On s'était installé dans un café et il n'avait pas l'air malheureux. Il réfléchissait, certes, mais pas comme on est préoccupé. Pas comme on est triste. Il pensait, en vérité. Et aspirant ma boisson avec une paille parce qu'on venait de me refaire les dents de devant avec ce que cela induisait d'obligations de tourner à la purée pendant quelques temps ceci induisant la désagréable sensation d'avoir les joues transformées en ballons qui jamais ne dégonflaient, je le regardais comme on découvre son propre silence.
Le mien était lié aux circonstances. Le sien a un choix.
Il n'avait pas toujours parlé aussi lentement. Il n'avait pas toujours pris ainsi le temps de laisser les mots arriver, respirer, grandir, se transformer. Il était je et j'étais tu. C'était curieux. Il m'embarquait dans son ailleurs et je me sentais voyageur, soudainement. Propulsé dans un pays sans paysages et dont je ne comprenais pas toutes les subtilités de la langue. Je m'en fichais.

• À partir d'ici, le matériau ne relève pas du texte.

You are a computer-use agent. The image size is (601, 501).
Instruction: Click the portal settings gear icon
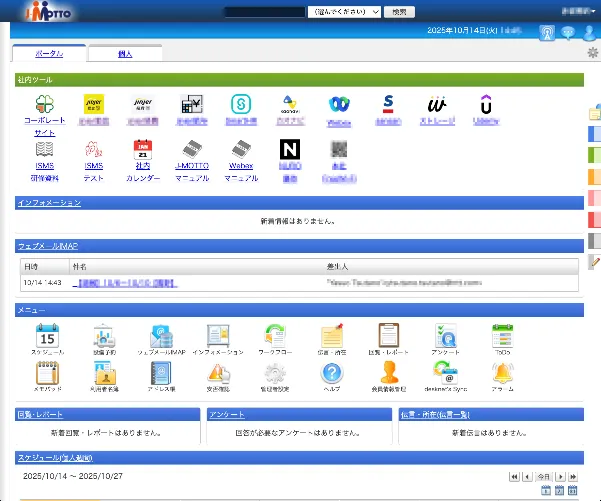click(592, 53)
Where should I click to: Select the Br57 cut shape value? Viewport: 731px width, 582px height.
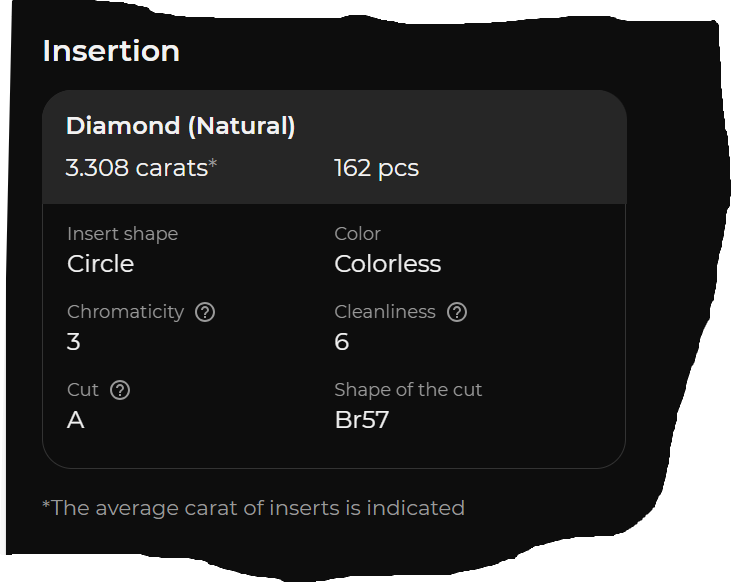[361, 420]
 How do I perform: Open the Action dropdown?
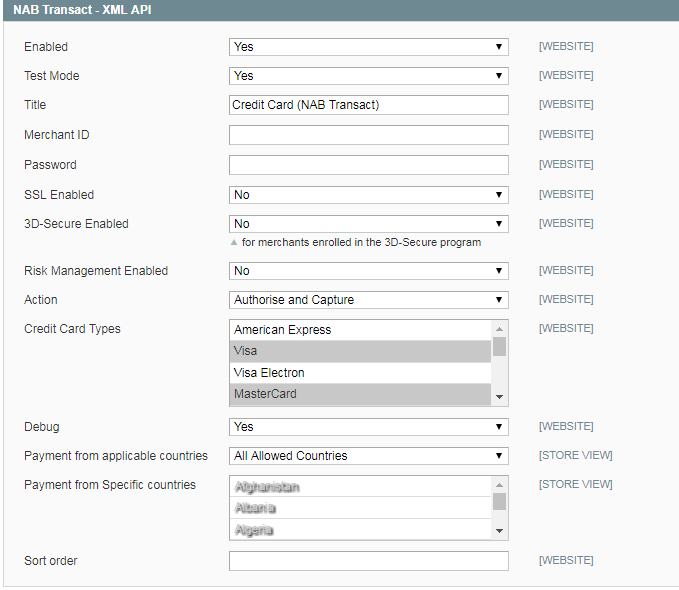pyautogui.click(x=368, y=300)
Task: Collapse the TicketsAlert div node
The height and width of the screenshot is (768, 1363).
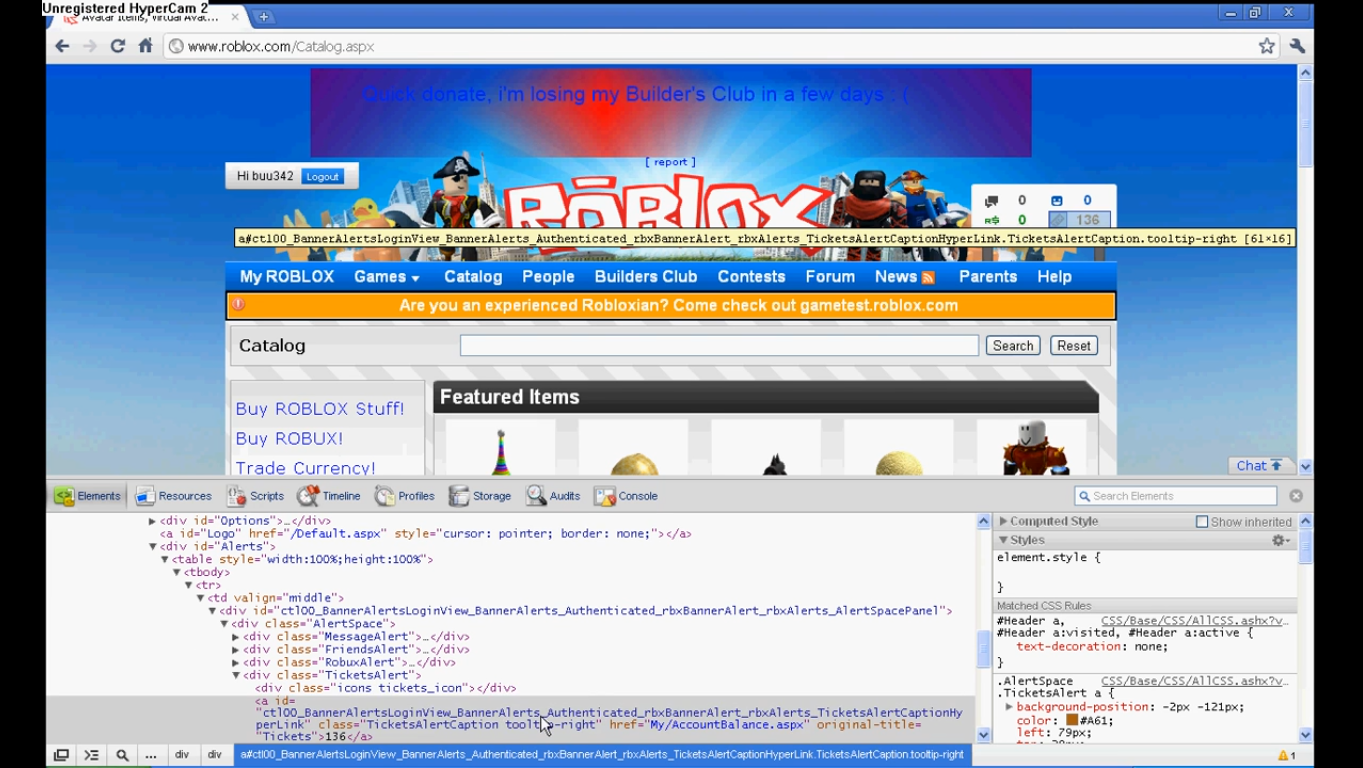Action: pos(236,676)
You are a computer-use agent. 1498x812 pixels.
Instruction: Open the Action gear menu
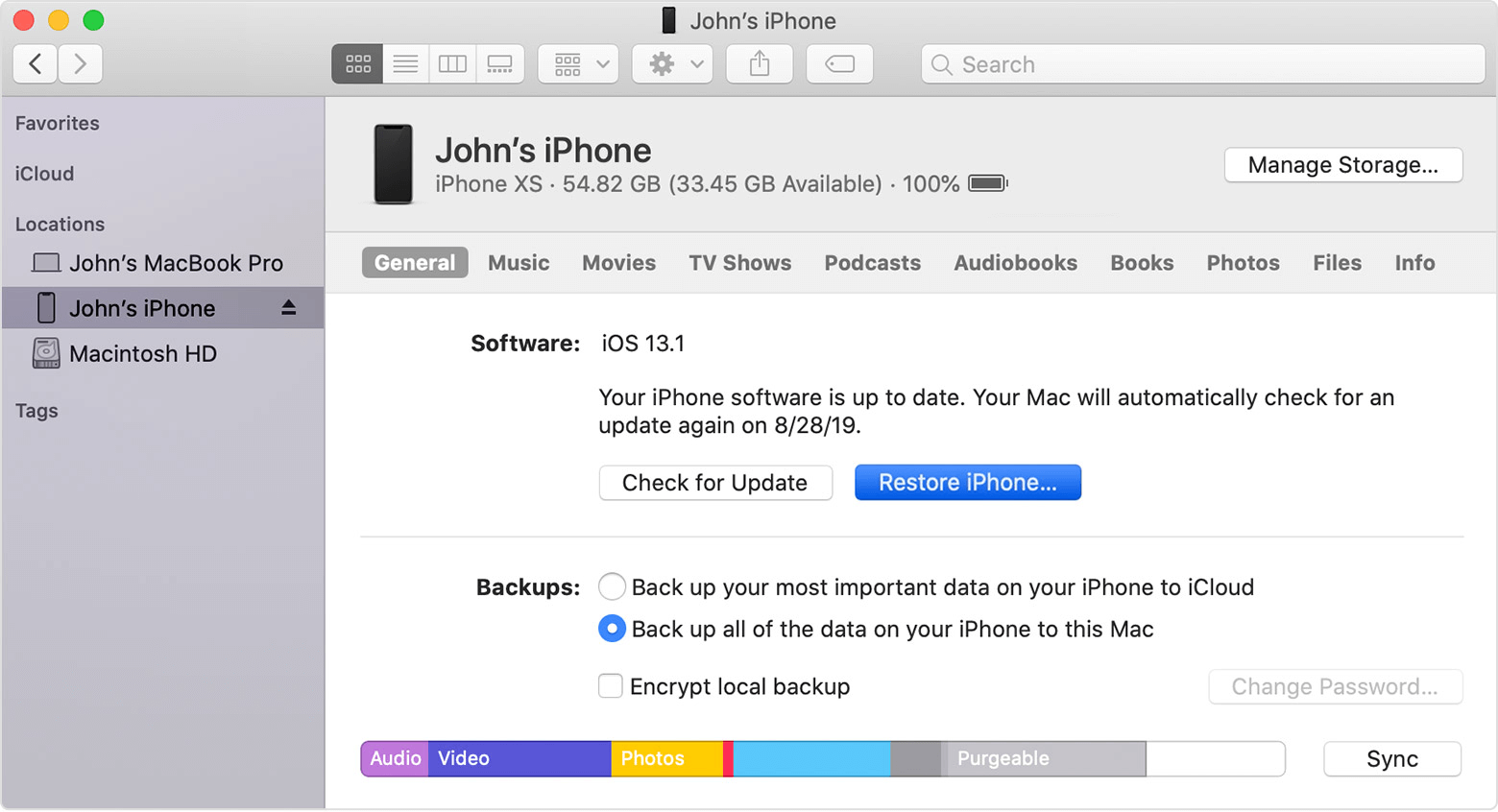[x=671, y=63]
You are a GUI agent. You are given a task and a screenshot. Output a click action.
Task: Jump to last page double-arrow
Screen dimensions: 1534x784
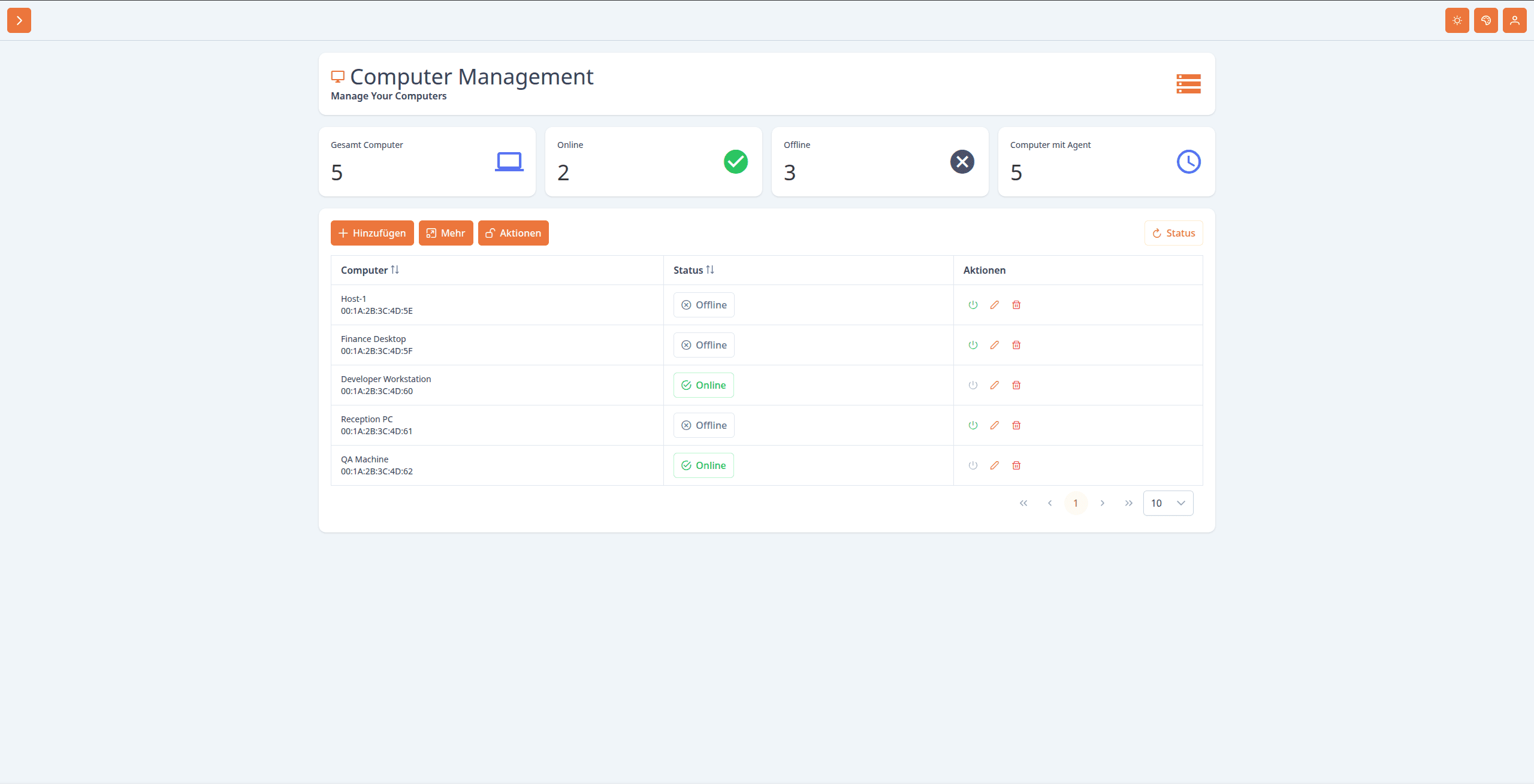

Je pensais à sa femme, et ainsi qu'il le désirait probablement, à toutes les femmes. Je voyais  l'échelle du temps et mesurait sans instrument de mesure aucun ce qu'elles vivaient à l'aune de ce qu'elles avaient vécu, ces femmes. Ce n'était pas simple.
Ce faisant, comme lui sans doute, je pensais aussi aux hommes de ce siècle et des siècles précédents. Pas simple non plus.
Je songeai derechef à nos enfants. Les miens, les siens, tous les enfants du monde.
Et alors je luis dis : mais bordel, qu'est-ce qu'on est donc en train de foutre ?
Il me cita un philosophe, me rappela plutôt ce qu'il avait dit, ce philosophe. Que le bazar avait commencé lorsque l'homme avait fait de la nature non sa mère mais sa fille.
J'y perdais mon latin. L'Europe venait de perdre son grec. Je me demandais avec délectation de quoi serait fait demain. Comme si je n'avais plus peur. Après tout.